62

Consulting his diagram of the ship while on the run, Pitt unerringly led Lusana down a series of darkened passages and alleyways, past dank empty rooms, until he finally paused at a bulkhead door. Then he wadded the diagram in a ball and tossed it to the deck. Lusana stopped obediently and waited for an explanation.

"Where are we?" he asked.

"Outside the projectile-storage area," Pitt answered. He leaned his weight against the door, which grudgingly creaked three quarters open. Pitt peered into a dimly lit room and listened. They both heard men shouting against the metallic clash of heavy machinery, the rattle of chains, and the hum of electric motors. The sounds seemed to come from above. Cautiously, Pitt stepped over the sill.

The tall armor-piercing shells were neatly stacked on their bases around the hoist tube, their conical heads gleaming menacingly under two yellow light bulbs. Pitt eased past the shells and looked upward.

On the deck overhead two black men were leaning in the hoist-tube access doors and hammering and cursing at the elevator cradle. The explosions that rocked the ship had jammed the mechanism. Pitt pulled back from the opening and began examining the shells. There was a total of thirtyone, and only one shell had a rounded head.

The second QD warhead was not present.

Pitt took a tool kit from his belt and handed the flashlight to Lusana. "Hold this steady while I operate."

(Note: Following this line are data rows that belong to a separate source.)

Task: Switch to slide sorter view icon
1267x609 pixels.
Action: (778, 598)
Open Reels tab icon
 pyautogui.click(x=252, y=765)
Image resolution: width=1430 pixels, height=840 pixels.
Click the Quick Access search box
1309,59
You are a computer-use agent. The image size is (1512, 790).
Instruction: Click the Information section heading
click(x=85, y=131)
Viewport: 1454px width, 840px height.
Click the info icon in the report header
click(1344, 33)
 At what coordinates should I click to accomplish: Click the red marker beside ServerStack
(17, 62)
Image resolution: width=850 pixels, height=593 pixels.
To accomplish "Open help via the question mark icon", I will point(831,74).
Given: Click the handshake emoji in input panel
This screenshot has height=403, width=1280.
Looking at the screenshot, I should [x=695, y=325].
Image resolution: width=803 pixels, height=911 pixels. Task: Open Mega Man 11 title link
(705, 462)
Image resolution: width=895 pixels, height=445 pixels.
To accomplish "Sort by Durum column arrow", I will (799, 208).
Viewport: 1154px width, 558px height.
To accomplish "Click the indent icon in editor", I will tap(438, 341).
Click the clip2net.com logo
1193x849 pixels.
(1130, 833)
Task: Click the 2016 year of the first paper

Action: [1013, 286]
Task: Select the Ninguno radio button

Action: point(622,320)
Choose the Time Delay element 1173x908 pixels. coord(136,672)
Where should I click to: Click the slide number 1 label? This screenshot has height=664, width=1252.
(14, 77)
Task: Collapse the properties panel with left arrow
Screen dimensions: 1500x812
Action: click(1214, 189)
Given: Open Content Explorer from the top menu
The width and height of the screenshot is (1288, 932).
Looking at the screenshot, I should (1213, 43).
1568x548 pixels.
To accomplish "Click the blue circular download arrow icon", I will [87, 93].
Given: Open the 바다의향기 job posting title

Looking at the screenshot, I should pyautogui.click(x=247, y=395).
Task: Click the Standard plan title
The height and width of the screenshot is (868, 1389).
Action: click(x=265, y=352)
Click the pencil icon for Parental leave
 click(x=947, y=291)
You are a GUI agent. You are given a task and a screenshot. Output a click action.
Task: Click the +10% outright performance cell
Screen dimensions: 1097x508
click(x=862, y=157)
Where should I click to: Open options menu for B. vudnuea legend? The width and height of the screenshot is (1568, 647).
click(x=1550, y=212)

"What are you going to do?"

"Deactivate a shell."

"If I am to be blown to smithereens.." said Lusana, "may I know why?"

"No!" Pitt snapped. He hunched down and motioned for the light. His hands circled the cone of the shell as lightly as those of a safecracker fingering a tumbler dial. Locating the locking screws. he carefully undid them with a screwdriver. The threads were frozen with age and they fought his every twist. Time, Pitt thought desperately; he needed time before Fawkes's crew repaired the hoist and returned to the projectilestorage compartment.

Suddenly, unexpectedly, the last of the screws sheared off and the nose cone came loose in his hands. Tenderly, as though it were a sleeping baby, he set it aside and looked inside the warhead.

Then Pitt began to disconnect the explosive charge that was set to split the warhead and release the cluster of bomblets containing the QD organism. There was nothing tricky or particularly hazardous about the procedure. Working on the theory that too much concentration makes the hands tremble, Pitt idly whistled under his breath, thankful that Lusana wasn't plying him with questions.

Pitt cut the wires leading to the radar altimeter and removed the explosive detonator. He paused for a moment and took a small money sack from his coat pocket. Lusana was mildly amused to see that the lettering on the soiled canvas read WHEATON SECURITY BANK.

"I've never admitted this to a soul," Lusana said, "but I once robbed an armored truck."

"Then you should feel right at home," replied Pitt. He lifted the QD bomblets from the warhead and gently deposited them in the money bag.

"Damned clever smuggling method," Lusana said smiling tightly. "Heroin, or diamonds?"

"I'd be interested in knowing that myself," Patrick Fawkes said as he ducked under the door frame into the compartment.